PHIL 564   Major Figures in Twentieth-Century Philosophy: Simone de Beauvoir (Kathryn Gines)

In this course we will explore some of Simone de Beauvoir’s major philosophical writings, specifically Ethics of Ambiguity and The Second Sex, essays in the collection Simone de Beauvoir: Philosophical Writings (Ed. Simons et al), along with two of her memoirs (America Day by Day and The Force of Circumstance).  The main focus will be on her writings, but we will also consider a comparative analysis of her philosophical positions with some of her interlocutors (such as Sartre, Fanon, and Wright).  Additionally, we will examine early seminal and more recent critical engagements with de Beauvoir in the secondary literature.

Philosophical Questions and Themes: Emphasis will be placed on Simone de Beauvoir’s analysis of ethics, politics, freedom, and situation; her theoretical framework for various systems of oppression (including race, gender/sexuality, colonialism, and age/aging); and her contributions to/influence on feminist philosophy.

 

PHIL 425W  Epistemology (Vincent Colapietro)

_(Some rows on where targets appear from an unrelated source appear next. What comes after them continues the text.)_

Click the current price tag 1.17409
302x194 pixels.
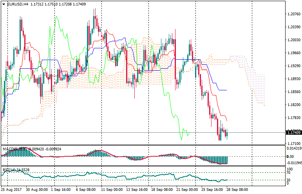[294, 133]
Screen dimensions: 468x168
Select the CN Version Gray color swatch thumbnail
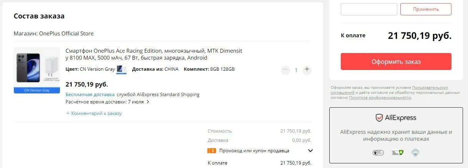click(x=122, y=69)
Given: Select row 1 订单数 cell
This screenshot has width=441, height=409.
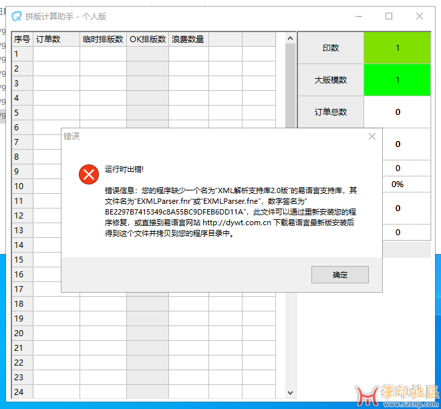Looking at the screenshot, I should click(x=56, y=53).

The first part of this course will be devoted to the main positions in contemporary epistemology (skepticism, foundationalism, coherentism, contextualism, and relativism) as these are defended by their most influential advocates (e.g., Sosa, BonJour, Williams, Putnam, and Rorty). Some attention will be paid to canonical figures in the modern epoch (e.g., René Descartes’s foundationalism, John Locke on the dangers of “enthusiasm” – i.e., fanaticism – and Thomas Reid on memory and testimony), the principal focus will be on contemporary authors.

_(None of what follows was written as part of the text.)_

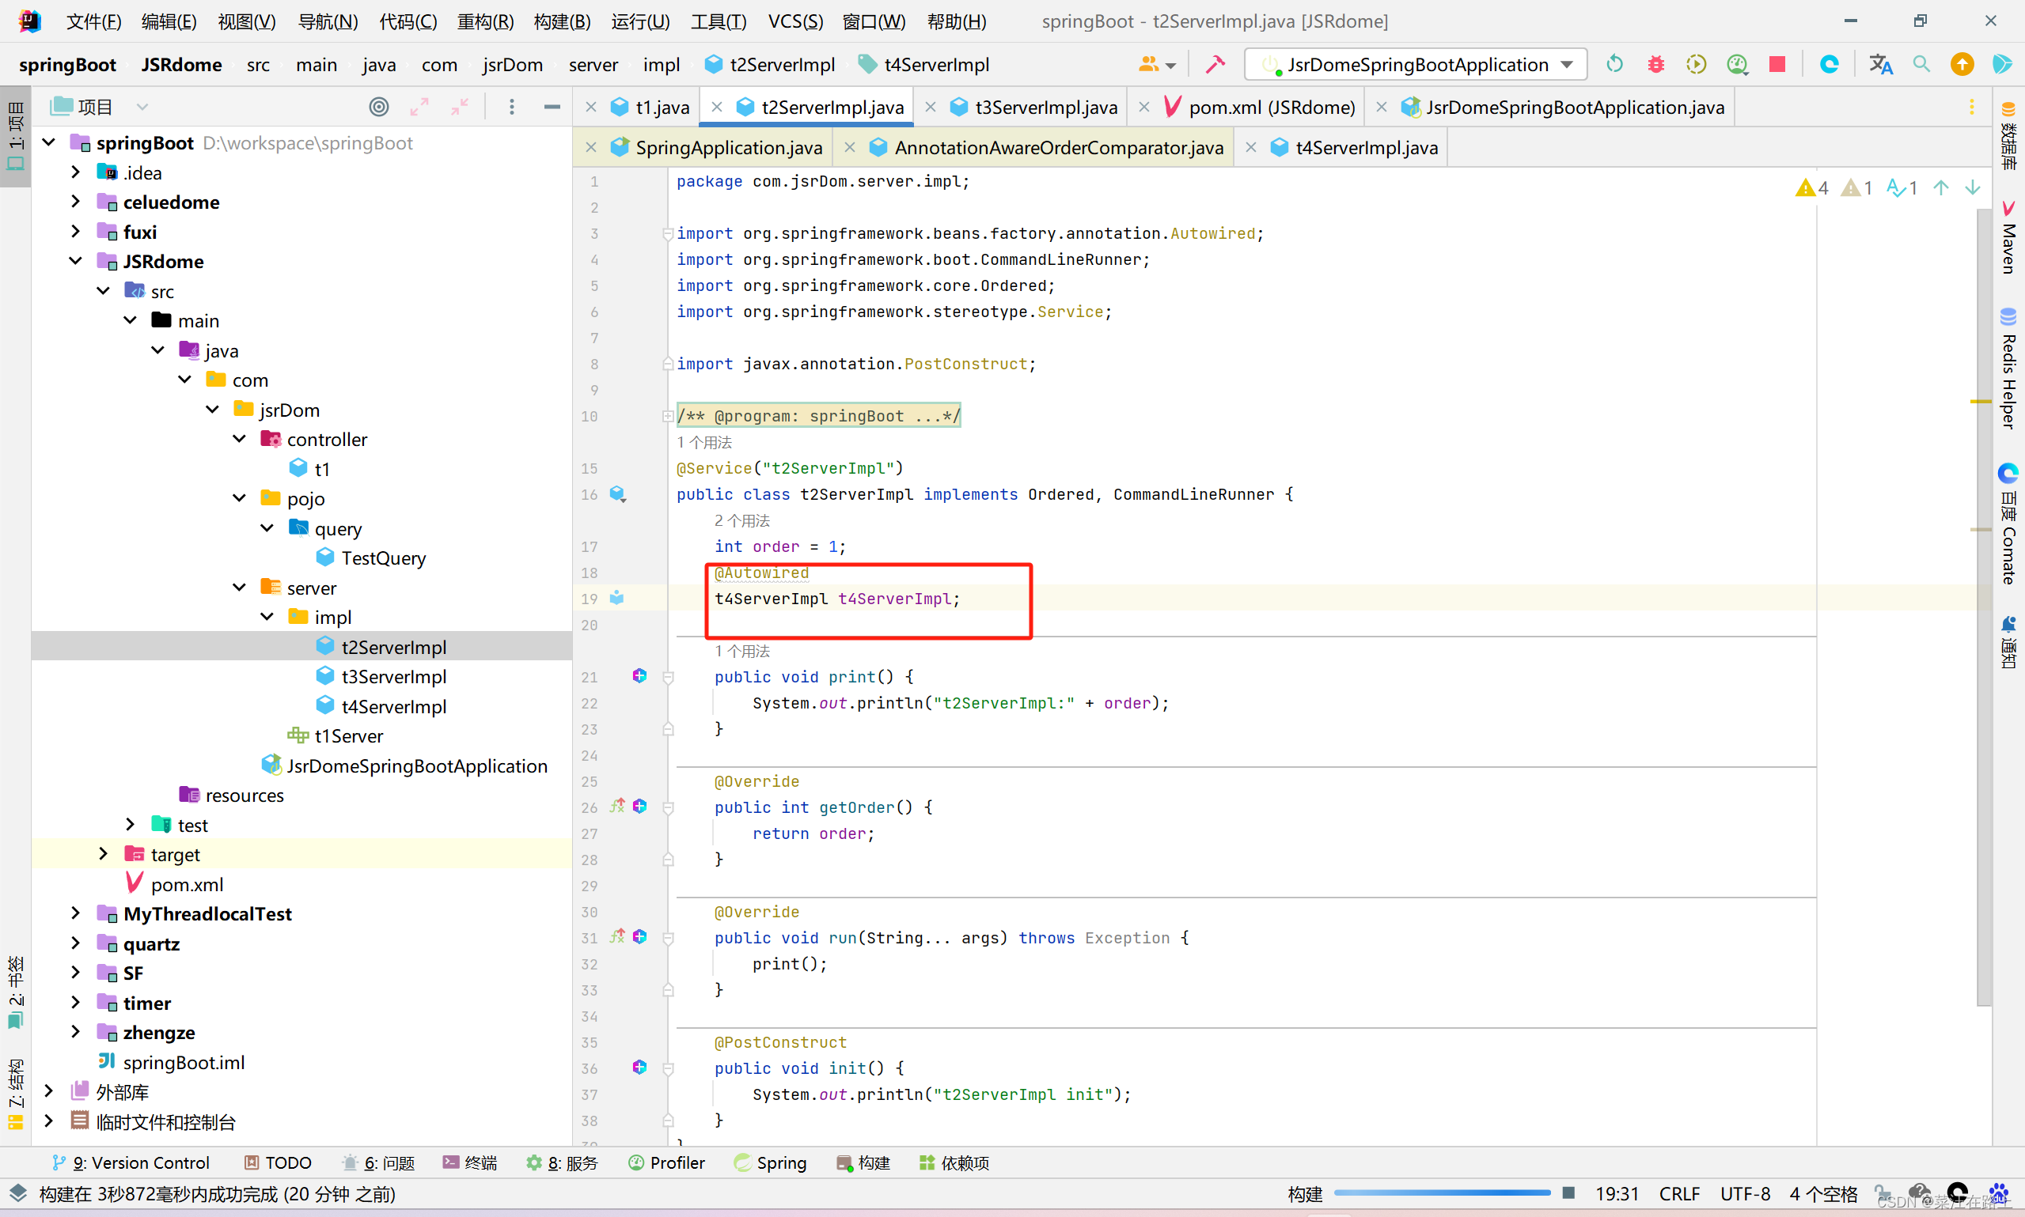Click the locate-file target icon in project panel

click(378, 107)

The second part of this course will focus on social epistemology.  In addition to selections from Race and Epistemologies of Ignorance (SUNY Press, 2007), edited by Nancy Tuana and Shannon W. Sullivan, we will read Miranda Fricker’s Epistemic Injustice: Power and the Ethics of Knowledge (OUP, 2009) and José Medina’s The Epistemology of Testimony: Gender and Racial Oppression, Epistemic Injustice, and Resistance Imaginations (OUP, 2012).

The course will be unevenly divided into these two parts. Roughly one third of the course will be devoted to the main positions in contemporary epistemology, whereas about two thirds will be devoted to social epistemology, with special attention being paid to the most prevalent, systemic forms of epistemic injustice. Here and there representative figures from philosophical traditions especially of interest to students (e.g., the phenomenological, hermeneutic, feminist, and pragmatic traditions) will be used to supplement the focal readings.

 

PL SC 583  Modern Political and Social Theory: The Politics of Social Identities (John Christman)

Multiculturalism and identity politics has posed a complex challenge to the modernist project of liberal democratic theory.  In particular, these movements have raised fundamental questions about the nature of the self and the political subject assumed in models of justice and social theory generally.  The idea of the rational autonomous agent whose perspective and interests are independent of social and cultural identity markers has been the focus of complex critique on behalf of those engaged in social movements that deny that very picture of the political subject.   Of particular concern for the course will be the nature and ground of social identity at issue in these debates.

This course will begin with a brief overview of the major tenets of liberal democratic theory, in particular recent work by Rawls and Habermas.  The rest of the class will then look at contemporary work that both challenges and defends that approach with regards to the question of identity politics, the politics of recognition, and claims of social identity.  Works by feminists, critical race theorists, multiculturalists and other liberals will be included.  Thinkers such as Iris Young, Linda Martin Alcoff, K. Anthony Appiah, Charles Taylor, Amy Gutmann, and others will be considered.